Saturday, December 3, 2011

Long Live The Euro!

As the European debt crisis continues to worsen, a growing consensus seems to be emerging that Europe must either form a fiscal union to rescue countries mired in debt or suffer a devastating dissolution of the currency union. The first choice is unappealing to citizens of wealthy Northern European countries because they do not favor paying for the excesses of foreign governments. And few Europeans seem keen on the idea of surrendering economic sovereignty to foreigners.

The second choice - in which some or perhaps even all Eurozone members would ditch the currency - would cause all sorts of economic hardship. Changing currencies from the Euro to some new national currency would be a chaotic process. A country would most likely need to freeze bank withdrawals and convert the currency denomination of contracts. So, if someone had 30,000 Euros saved in the bank and still owed 9,000 Euros on a car loan, both balances would be legally converted from Euros to the new monetary unit. This new currency would be worth less than the Euro. Families that had been saving money in banks could see the value of their savings slashed. Investors would flee in the short term and quite possibly stay away for years, leading to a dearth of capital to fund investment in new businesses. Because many contracts denominated in Euros involve parties from more than one country, some very thorny legal issues would arise about what currency the contracts should be denominated in going forward.

Throughout the financial crisis, policy makers have employed scare tactics to justify aggressive interventions and bailouts: If the banks are allowed to fail, economic catastrophe would result. If Greece defaulted, the entire financial system would collapse (a contention that seems inconsistent with Europe's latest rescue plan, which calls for banks to "voluntarily" concede a 50% haircut on their Greek positions). I suspect that European leaders portrayal of only two options - fiscal union or Eurozone breakup - is yet another scare tactic. A Eurozone breakup would indeed be chaotic. But it is hardly the only viable alternative to fiscal union.

A country can default within the Eurozone. In reality, Greece already has. Banks have agreed to accept less than they are owed on Greek government bonds. The Euro is still around.

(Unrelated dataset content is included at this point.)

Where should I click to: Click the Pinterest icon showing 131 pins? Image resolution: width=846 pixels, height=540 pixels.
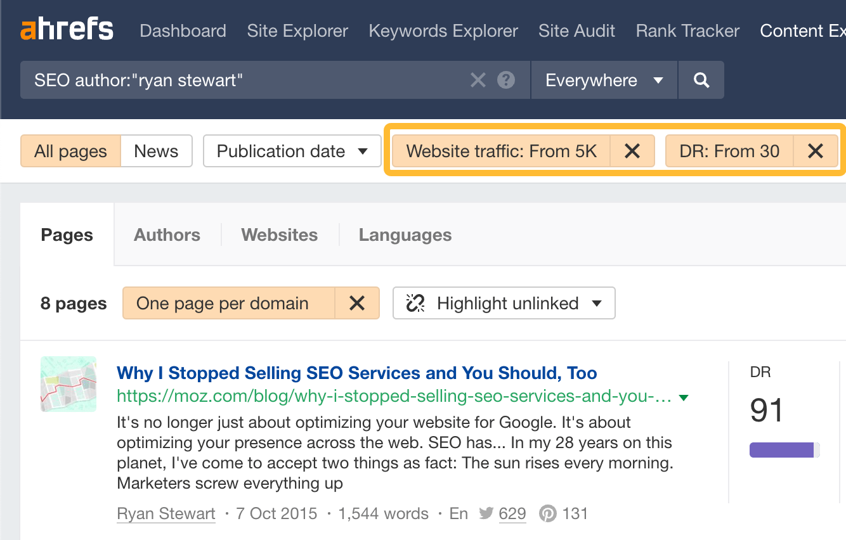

The argument that a country cannot default within the Euro system remains one of the least thoroughly explained notions in current policy debates. Perhaps the best explanation I've seen of such logic appears in The Economist:
If a messy default is forced upon a euro-zone country, it might be tempted to reinvent it own currency. indeed it may have little option. That way, at least, it could write down the value of its private and public debts, as well as cutting its wages and prices relative to those abroad, improving its competitiveness. The switch would be hugely costly for debtors and creditors alike. But the alternative is scarcely more appealing. Austerity, high unemployment, social un-rest, high borrowing costs and baking chaos seem likely either way.

In other words, a country might prefer to simply convert all contracts into a new currency and print that currency to service debts. Unfortunately, this would most likely lead to massive inflation and capital flight, causing families to suffer a severe loss in the value of their savings, among many other unwanted consequences of high inflation. There is little reason to think that citizens would actually be better off.

The fact of the matter is that Greece cannot honor its debts and should haircut them even more than it already has. Owners of that debt will suffer losses. The Greek banking system may need to be recapitalized. All of this can be done within the Eurozone without imposing severe hardship on the Greek people, though they will have to stop spending above their means. By writing down the debt, the amount of austerity required will be greatly reduced.

Banks and politicians are arguing that if the people of Europe do not use their money to avoid defaults and rescue the financial system, calamity will ensue (in the form of a chaotic Eurozone breakup). However, this argument is unconvincing. It is easy to imagine a country applying a haircut to its debt while continuing to use the Euro. Such a result will lead to some bankruptcies and a significant loss to investors. But it need not lead to economic chaos. It has the added benefit of bringing back some level of fairness to the financial system. Investors who chased profits without properly accounting for risks should not be made whole at everyone else's expense.

None of this is to say that a default within the Eurozone will be a simple and painless affair. But for countries that are unable to honor their debts (Greece certainly and maybe Portugal and *Ireland), it is the best path forward.

*Ireland actually entered the financial crisis in decent fiscal shape. Only after assuming the liabilities of financial institutions did the government find itself mired in debt. The people of Ireland would be far better off today had their government not acquired massive debts in order to bailout bank investors.